### Given entries
+-------+

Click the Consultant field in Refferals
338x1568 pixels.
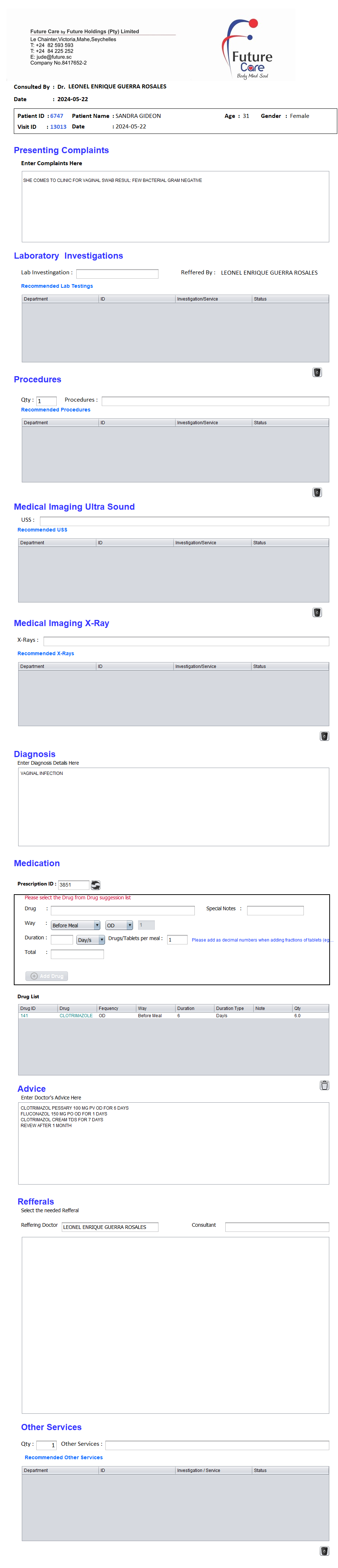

+-------+

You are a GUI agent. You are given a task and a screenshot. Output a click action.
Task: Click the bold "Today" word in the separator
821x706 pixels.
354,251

+-------+

### What the task requires
Give back, unchanged, the run of lines in the listing above that begins at the line containing "Click the Consultant field in Refferals" and ends at the line containing "338x1568 pixels.", both included.

### Reply
Click the Consultant field in Refferals
338x1568 pixels.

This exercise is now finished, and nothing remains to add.